Disabled activists who took direct action against a national newspaper – after it published untruthful Department for Work and Pensions (DWP) adverts praising its much-criticised universal credit benefit system – say a watchdog’s ruling has vindicated their activism.
The Advertising Standards Authority (ASA) yesterday (Wednesday) ruled that DWP adverts promoting universal credit (UC) – published in the Metro newspaper and on the MailOnline website at a cost to the government of £225,000 – had breached its rules.
ASA said claims made in the adverts – which deliberately did not include DWP logos, in order to disguise their origin and make them look like genuine news articles – were misleading and DWP had failed to prove they were true.
DWP’s plans to publish the adverts were first revealed in May after grassroots disabled activists with Disabled People Against Cuts Sheffield (DPAC Sheffield) obtained a leaked DWP memo.
The memo revealed that DWP had signed an agreement with the Metro free newspaper series to publish a nine-week series of advertising features on UC, which would “myth-bust the common inaccuracies reported on UC” and “explain what UC is and how it works in reality”.
When the adverts began to appear in the Metro, DPAC Sheffield launched a campaign of direct action that soon spread across the country – with union backing – with activists removing tens of thousands of copies of the Metro and recycling them.
They believe they removed more than 100,000 copies of the free paper from news-stands (pictured), while DPAC activists in London returned boxes full of Metros to DWP’s head office in Westminster.
DPAC Sheffield told Disability News Service yesterday that the adverts had been “designed to manipulate public perception” about UC.
David Hayes, from DPAC Sheffield, said the ruling vindicates the decision to take “radical militant action” in seizing copies of the Metro newspaper and taking them to be recycled.
He said: “This ruling confirms that these advertorials were indeed misleading government propaganda, in other words: lies.”
He called on the Metro to apologise and promise that the paper will “never use their position to spread lies like this ever again”.
He added: “We will ensure that the next government, when elected, will hold the people responsible for this mess to account.”

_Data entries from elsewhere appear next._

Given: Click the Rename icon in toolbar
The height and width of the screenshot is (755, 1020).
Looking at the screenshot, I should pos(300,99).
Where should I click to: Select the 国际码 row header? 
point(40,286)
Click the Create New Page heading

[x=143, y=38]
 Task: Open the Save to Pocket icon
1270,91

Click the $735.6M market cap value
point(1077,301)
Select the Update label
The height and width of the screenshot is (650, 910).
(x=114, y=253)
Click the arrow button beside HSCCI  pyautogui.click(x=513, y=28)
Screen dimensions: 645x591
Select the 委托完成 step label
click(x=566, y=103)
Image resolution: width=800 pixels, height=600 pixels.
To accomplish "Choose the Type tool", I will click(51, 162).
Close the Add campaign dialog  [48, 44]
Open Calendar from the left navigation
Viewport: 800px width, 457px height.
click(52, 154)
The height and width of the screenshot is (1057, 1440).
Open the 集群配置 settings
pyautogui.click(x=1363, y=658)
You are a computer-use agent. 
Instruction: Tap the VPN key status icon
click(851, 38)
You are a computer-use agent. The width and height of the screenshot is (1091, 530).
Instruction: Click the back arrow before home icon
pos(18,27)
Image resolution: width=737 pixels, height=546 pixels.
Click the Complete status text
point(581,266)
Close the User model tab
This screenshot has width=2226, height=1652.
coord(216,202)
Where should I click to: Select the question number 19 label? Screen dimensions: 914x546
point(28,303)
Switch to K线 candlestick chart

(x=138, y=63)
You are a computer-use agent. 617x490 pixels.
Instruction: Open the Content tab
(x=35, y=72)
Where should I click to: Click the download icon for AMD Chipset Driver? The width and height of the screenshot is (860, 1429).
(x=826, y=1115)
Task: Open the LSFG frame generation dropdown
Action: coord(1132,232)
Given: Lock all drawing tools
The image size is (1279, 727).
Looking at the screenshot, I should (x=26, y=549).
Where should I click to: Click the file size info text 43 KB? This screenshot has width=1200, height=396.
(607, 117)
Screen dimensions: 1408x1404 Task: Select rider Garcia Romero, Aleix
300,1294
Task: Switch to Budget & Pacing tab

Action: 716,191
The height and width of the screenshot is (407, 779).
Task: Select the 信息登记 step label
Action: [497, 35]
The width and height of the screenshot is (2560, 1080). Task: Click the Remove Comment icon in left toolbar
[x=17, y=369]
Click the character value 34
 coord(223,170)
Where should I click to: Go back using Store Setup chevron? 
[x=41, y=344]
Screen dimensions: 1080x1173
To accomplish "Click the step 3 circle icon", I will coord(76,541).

Most of yesterday’s coverage of the ASA ruling – although not a column by Guardian columnist Aditya Chakrabortty, who first revealed the existence of the memo in May – ignored the role played by disabled activists.
ASA said the DWP adverts breached rules including those on misleading advertising, exaggeration, substantiation (proving claims are true), qualification (clarifying claims), and recognition of marketing communications (making it clear that adverts are not editorial).
Of four concerns that ASA examined, following 44 individual complaints, three were upheld and another was partially upheld.
ASA looked at six Metro newspaper adverts and one that was published online. The adverts included claims about how well UC worked, the five-week delay in new claimants receiving their first payment, and whether UC helped people move into work faster.
It told DWP that four of the newspaper adverts and the online advert should not appear in the same form again, and that the department must in future “ensure that they held adequate evidence to substantiate the claims in their advertising”.
Disabled activists have repeatedly warned that universal credit – which combines six income-related benefits into one – is “toxic” and “rotten to the core”, with “soaring” rates of sanctions and foodbank use in areas where it has been introduced, and have repeatedly warned about its impact on disabled people.
The boss of a homeless charity that provides services just a short walk from the Tory party conference in Manchester told party members last month that UC was causing early deaths, addiction, mental distress and suicides, with claimants “at the end of their tether”.
Marsha de Cordova, Labour’s shadow minister for disabled people, has previously described UC as “a cruel and inhumane system that has left many disabled people destitute, unable to heat and light their homes and going without food”.
She raised the misleading UC adverts in prime minister’s questions in May, on the same day that Professor Philip Alston, the UN’s special rapporteur on extreme poverty and human rights, had condemned UC and accused the government of being in a “state of denial” about the impact of its policies.
The prime minister at the time, Theresa May, dismissed de Cordova’s concerns, instead praising DWP staff for their work.
De Cordova said yesterday: “My constituents have been driven to despair by universal credit, but the Tories would prefer to spend money on PR than any real change.”
She said the Tory government had spent £225,000 on an “inaccurate PR stunt to cover up the failure of universal credit, which has pushed countless into destitution”.
Labour has promised to scrap UC if it wins power at next month’s general election.
Metro – which is run by the company that owns the Daily Mail – had refused by noon today to say if it would apologise to victims of universal credit for its actions, and if it would return the money it made from the adverts to the tax-payer.
DWP has so far refused to apologise or say if the senior civil servants responsible for the advertising campaign would resign.
But a DWP spokesperson said: “We are disappointed with this decision and have responded to the Advertising Standards Authority.
“We consulted at length with the ASA as we created the adverts, which have explained to hundreds of thousands of people how universal credit is helping more than 2.5 million people across the country.”